Humility

Humility is a key attribute to attaining both a high degree of martial skill and a high degree of martial morality.  It is also a very shaolin trait.

Our school doesn’t focus on punching (such as western boxing).  It doesn’t focus on kicking (such as some tae kwon do).  It doesn’t focus on chin na/grappling (such as aikido and jiujitsu).  It doesn’t focus on shuia jiao/wrestling (such as western wrestling and judo).  It requires training and development in all of those skills and then some.  Because of this, our school’s kung fu is very comprehensive, complex and demanding of the student.  It also requires a student to remain humble as they learn and develop… excellence in all of these disciplines undoubtedly takes time.

Because of the comprehensiveness of our art, students will find certain parts of training more difficult than others.  This is mostly due to natural abilities and athleticism that were brought to the school on the first day of training.  Some will find kicks particularly difficult because they’ve never kicked anything in there life and may be relatively inflexible or unbalanced.  Some will find shuai jiao to be quite hard as they’ve never had to wrestle anyone before.  Whatever it is, EVERYONE has strengths and weaknesses.   Humility allows your ego to accept that others are better than you at certain things at various points in your training.  Kung fu is all about the process… the training.  Where you are at the moment is what matters – not where you think you should be.

In addition to individual strengths and weaknesses, everyone has good days and bad days.  Perhaps you didn’t have a good night sleep, had an exhausting day at work or school, or skipped lunch and breakfast.  Maybe you were just having a “bad day”.  Your humility will accept that you are not perfect and that your training effort (read:  consistency) is more important than your performance on any given day.  It will allow you to accept “off” days as they are and get you back in class the next day.
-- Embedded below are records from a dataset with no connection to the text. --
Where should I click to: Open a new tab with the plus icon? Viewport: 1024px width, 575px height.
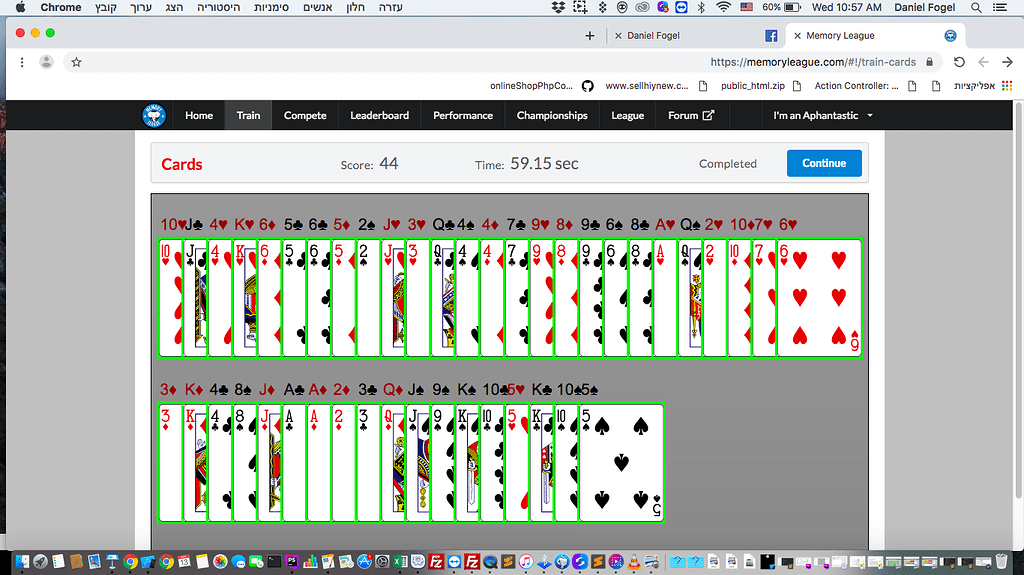[590, 35]
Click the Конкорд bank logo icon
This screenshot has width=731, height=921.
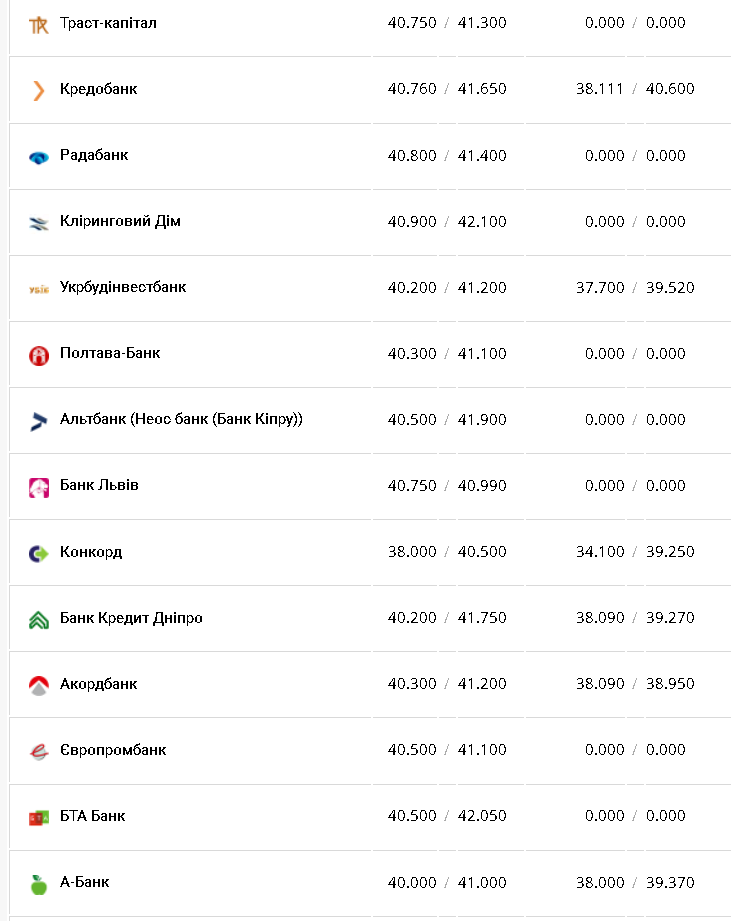click(x=39, y=553)
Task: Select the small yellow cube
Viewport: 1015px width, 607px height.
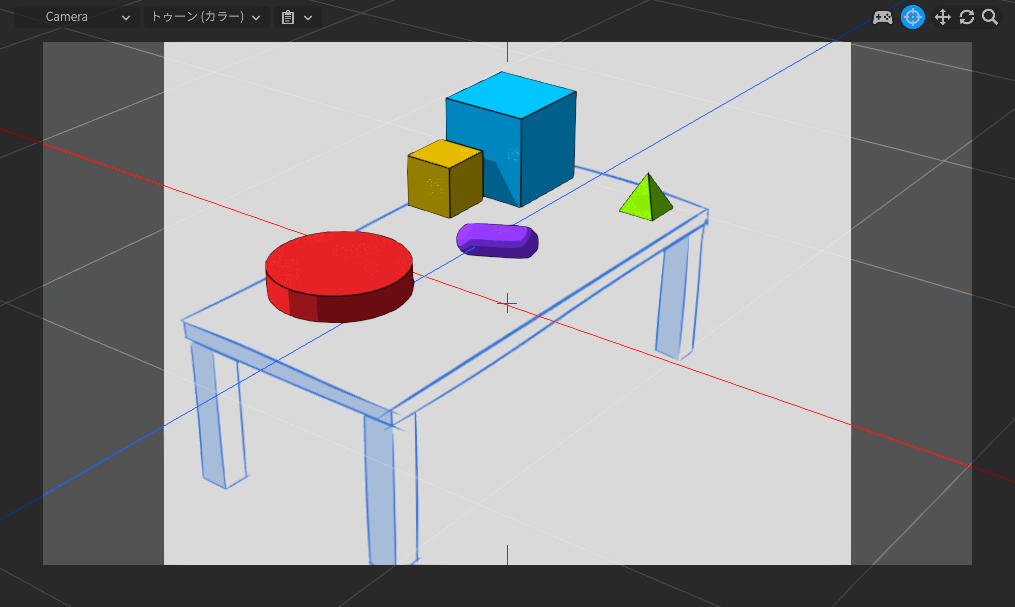Action: coord(443,182)
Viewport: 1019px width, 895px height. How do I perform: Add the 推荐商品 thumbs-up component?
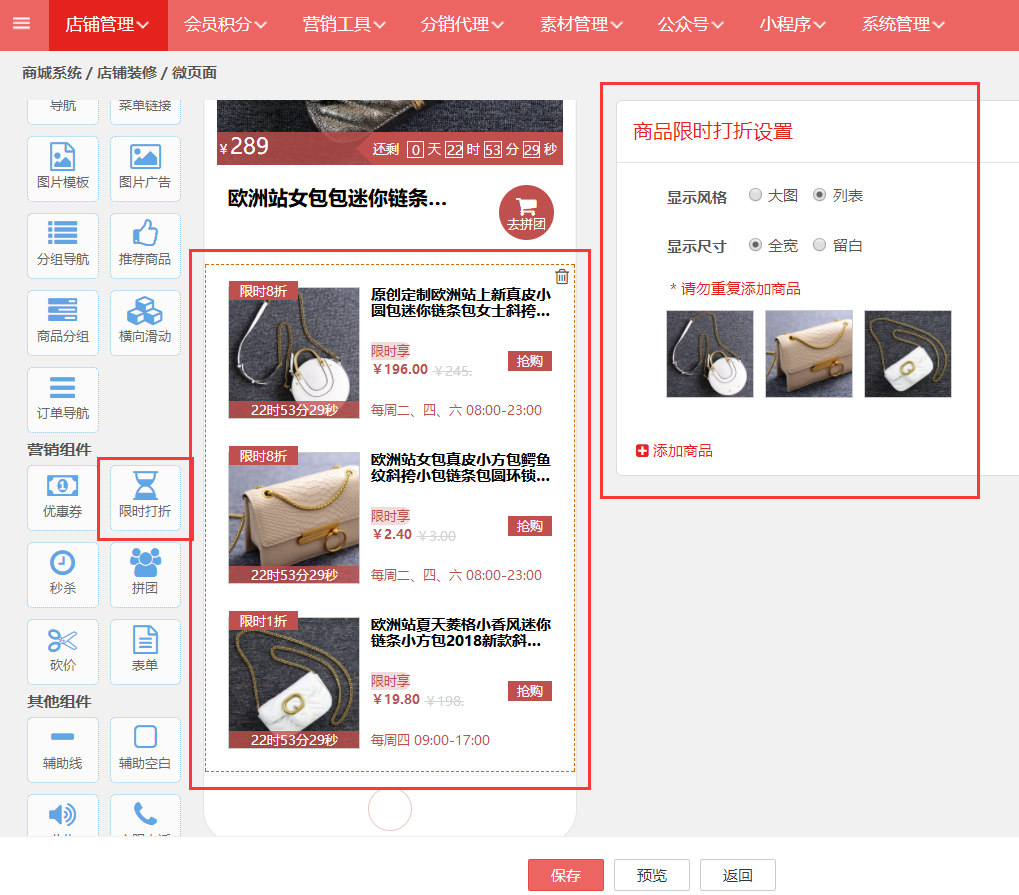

Humility is equally important outside of the school.  Understanding your own weaknesses and need for improvement is reason to never take anyone for granted should an altercation occur with someone.  There are always going to be others out there who have trained hard in their respective martial disciplines or maybe you’ll encounter someone with friends lurking nearby.  In such an event, you need to lose your arrogance, sink your chi, and calm yourself for what you’ll need to do.  Remember, avoiding a fight shows superior technique when the only thing on the line is your “ego” – for someone who trains hard to defend him or herself, walking away from a fight shows great humility.